Doch daraus wird nun offenbar nichts. Nach Informationen der Bild-Zeitung hätten sich die Europäische Fußball-Union und das EM-Organisationskomitee gestern Abend darauf verständigt. Man wolle die Allianz-Arena alternativ dafür zum Christopher Street Day am 28. Juni in den Regenbogenfarben erstrahlen lassen. Dann findet dort allerdings kein Spiel statt.
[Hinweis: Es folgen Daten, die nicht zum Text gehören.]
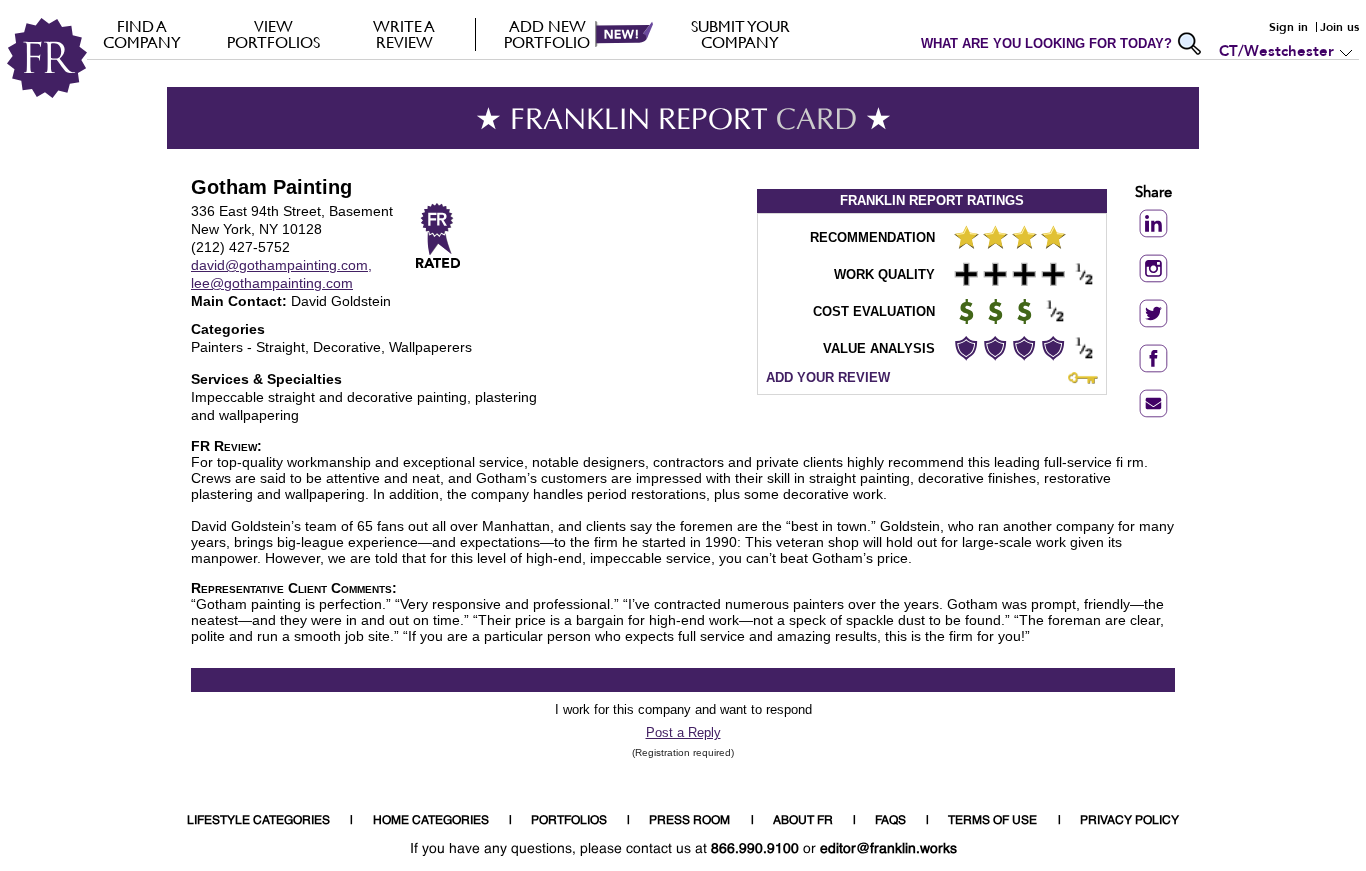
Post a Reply (683, 732)
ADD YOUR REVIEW (828, 377)
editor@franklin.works (888, 849)
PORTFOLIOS (569, 821)
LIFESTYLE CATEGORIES (258, 821)
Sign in (1288, 27)
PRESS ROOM (689, 821)
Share (1153, 193)
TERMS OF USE (992, 821)
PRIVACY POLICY (1129, 821)
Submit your (740, 34)
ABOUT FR (803, 821)
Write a (404, 34)
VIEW (273, 34)
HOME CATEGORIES (431, 821)
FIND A (142, 34)
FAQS (890, 821)
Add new (547, 34)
Passend dazu hatte die UEFA Untersuchungen gegen den Kapitän der deutschen Nationalmannschaft, Manuel Neuer, angestrengt, weil dieser in den Spielen gegen Frankreich und Portugal eine Kapitänsbinde in den Regenbogen-Farben trug und damit offenbar gegen das Regelwerk verstoßen hatte. Zwar ruderte die UEFA bereits am Sonntagabend wieder zurück und teilte dem Deutschen Fußballbund mit, dass die Untersuchung schon wieder eingestellt wurde. Doch die Begründung dafür kommt doch ein wenig halbherzig daher: Neuers bunte Armbinde sei ein „Zeichen der Mannschaft für Vielfalt und damit als ´good cause´ bewertet“.
Ehrlich, was sind das für Zeichen. Ein weltweiter Sport, der wie kein anderer eine Durchschlagskraft hat, ein Zeichen für Offenheit, Vielfalt und Toleranz zu setzen, versteckt sich hinter Regelwerken und Designvorgaben. Und das, obwohl es in der Mitte der weltweiten Spieler doch eine große – wenn auch inoffizielle – LGBTQ+ – Community gibt. Wie kann man da gleichzeitig eine Kampagne starten, die den Titel „Equal Games“ trägt und für Diversität, Vielfalt und Toleranz steht?
Ich persönlich stoße hier ein wenig an meine Grenzen der Nachvollziehbarkeit und würde der UEFA eine gewisse Scheinheiligkeit unterstellen, zumal ihm eine gewisse Nähe zu Viktor Orbán, dem Ministerpräsidenten Ungarns, nachgesagt wird. Seit seinem Amtsantritt 2010 pumpt er mehrere Milliarden in den Fußball und betreibt eine Art „Football First“-Politik – wie man hört. Allerdings betrifft die Unterstellung der Scheinheiligkeit auch nur den Verband, denn tatsächlich gibt es für mich ein stilles Leuchten in der Diskussion, das ein deutliches Zeichen setzt: Im Spiel gegen Ungarn will Manuel Neuer erneut die Kapitänsbinde in Regenbogenfarben tragen – als Protest gegen die homo- und transfeindliche Haltung der rechtsnationalen Führung Ungarns. Und die komplette deutsche Nationalmannschaft steht hinter ihm.